= George Oldham (architect) =

British architect

George Oldham is a British architectural designer and member of the Council of the Royal Institute of British Architects (RIBA).

==Background==
Oldham was previously city architect for Newcastle and a board member for Architects Registration Board (ARB), he currently runs his own practice and is a consultant to Know Hotel & Leisure Ltd. Oldham was previously Director of Professional Practice at Newcastle University.

Oldham resigned from his position on the ARB board in 2012. In April 2013 he was found guilty of professional misconduct after sending an email critical of ethnic minority candidates for elections to the board. He described the verdict as "completely unjust" and planned to appeal. He was later given a reprimand but, not being ARB registered, could no longer describe himself as an 'architect'. Amanda Baillieu, editor of Building Design, described the charges as "patently ridiculous" and accused the ARB of "lording it over the profession like a star chamber".

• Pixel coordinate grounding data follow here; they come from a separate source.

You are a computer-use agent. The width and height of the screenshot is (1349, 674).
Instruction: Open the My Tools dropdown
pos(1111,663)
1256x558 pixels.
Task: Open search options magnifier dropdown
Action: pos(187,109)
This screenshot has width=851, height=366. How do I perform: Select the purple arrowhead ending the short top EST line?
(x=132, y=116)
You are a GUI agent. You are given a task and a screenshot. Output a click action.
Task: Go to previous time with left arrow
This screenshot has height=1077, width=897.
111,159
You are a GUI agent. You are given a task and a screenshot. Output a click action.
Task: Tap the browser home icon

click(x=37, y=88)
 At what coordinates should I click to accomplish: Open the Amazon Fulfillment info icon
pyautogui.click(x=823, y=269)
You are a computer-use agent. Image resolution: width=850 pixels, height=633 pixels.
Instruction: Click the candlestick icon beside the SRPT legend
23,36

He was elected as a National Council Member to the RIBA Council from 1 September 2014.

==Notable projects==
Oldham has two projects listed in the Northumberland Buildings of England by Nikolaus Pevsner; the Newcastle College Art and Design building, Ryehill (1987) and Minories Sheltered Housing, Jesmond Road (1986).

==Publications==
- Following the Fairways: A Distinguished Companion to the Golf Courses of Great Britain and Ireland, Nicholas Edmund and George Oldham. Kensington West Productions Ltd; 14th Revised edition (7 Sep 2001)
- "Today's Golfer" New Courses Guide, George Oldham and Douglas Eaton. Club for Europe Publications Ltd (1 Dec 1998)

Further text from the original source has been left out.